Ужухов, привыкший среди дружкой к снисходительному «бабы-дуры», плохо слушал перебранку, вспыхнувшую у него над головой. Да и свои заботы были: хотелось жрать, но боялся зуба, хотелось убраться к черту — устал, все надоело, но как сделать, чтобы не ждать ночи... Однако наверху что-то изменилось: уж не два голоса, а один, а второй — только всхлипывания.
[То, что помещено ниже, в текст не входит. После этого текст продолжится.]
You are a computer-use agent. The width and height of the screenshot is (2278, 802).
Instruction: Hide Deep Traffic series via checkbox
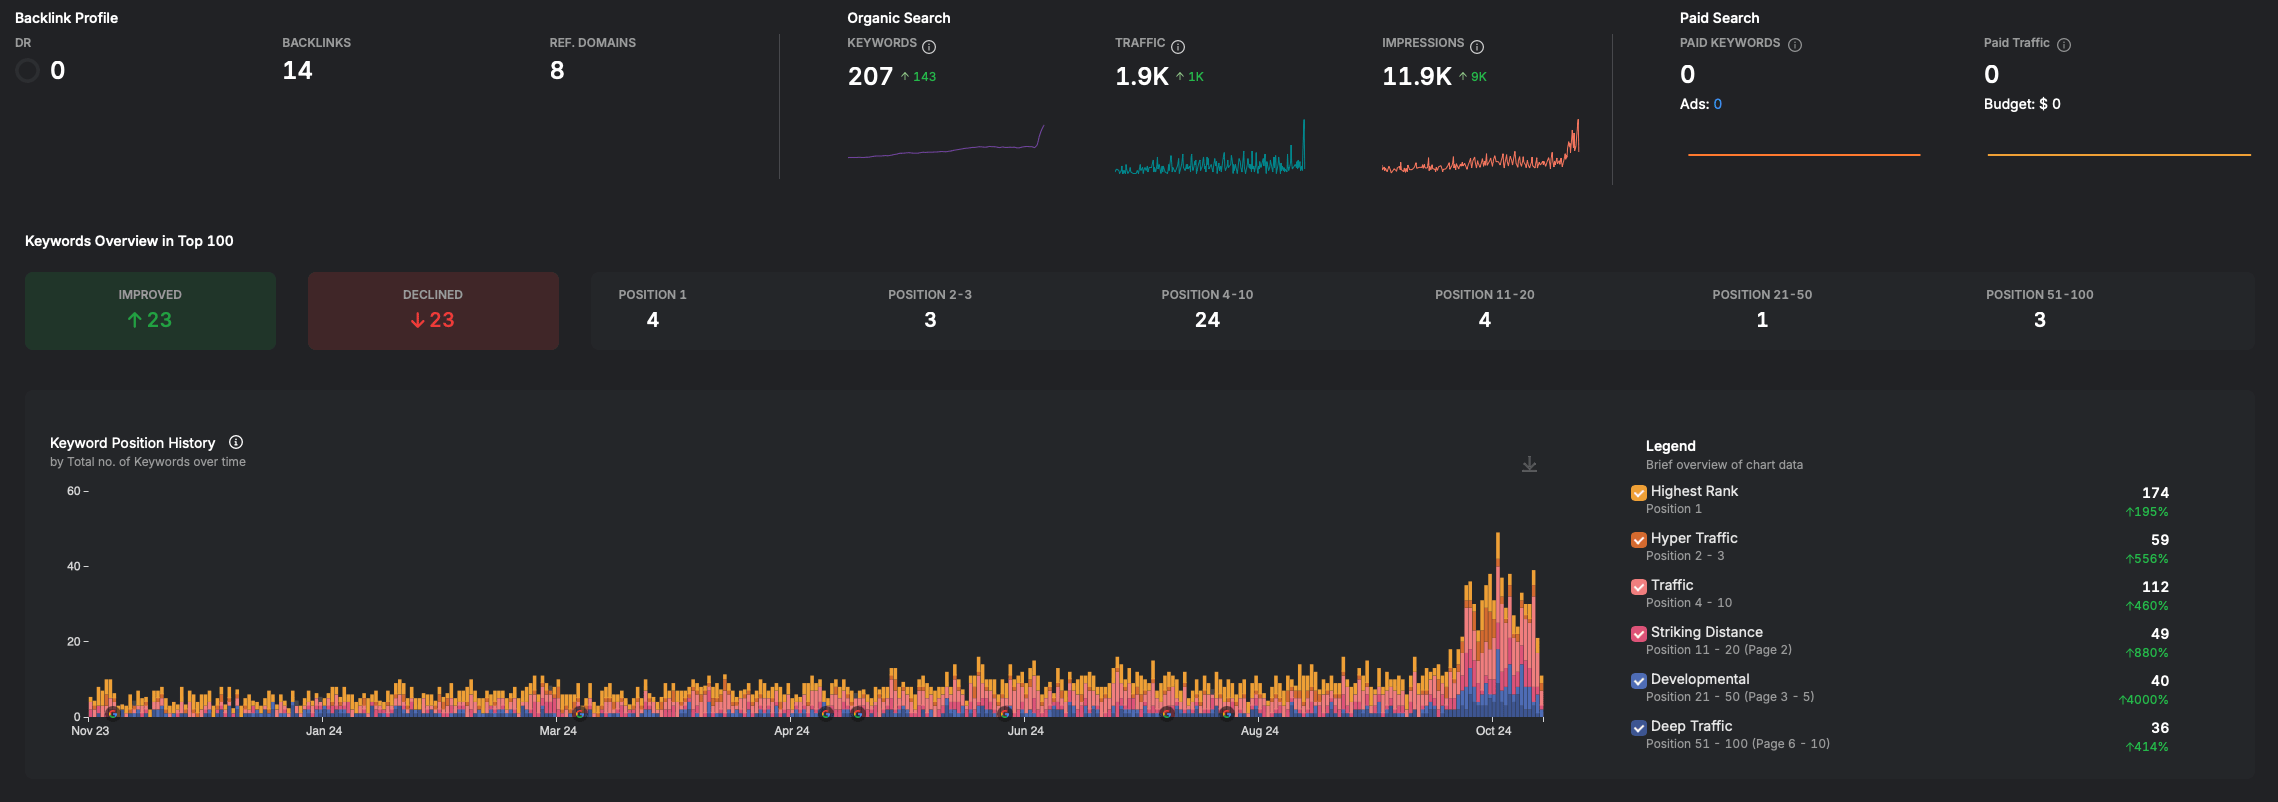pyautogui.click(x=1639, y=728)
— ....Не ту жену Феденьке надо было! Не ту! — долбила старуха.— Не фордыбачку, не указчицу, а помощницу, чтоб все в дом да в дом... Это верно, я на диване с конфетами лежала, но когда? Пока дашки-парашки были. А как революция подступила и все языком слизнула, я как засучила рукава, как начала шуровать! В шесть утра я уже на базаре, чтоб морковку с капустой дешевше на копейку купить... А у тебя разве дом на уме! Тебе бы только Феде перечить, только бы свою самостоятельность, свою дурь показать! Вместо мерси-спасибо ему одни твои фантазии... Живешь, как куколка, на всем готовом, а в ответ что? Еще над старухой матерью смеешься. А сама-то ты кто такая? И где только тебя, золото такое, Федор отыскал? Ведь с мамашей за ситцевой занавеской жили, одну корку хлеба пополам ломали... Как же, слышала!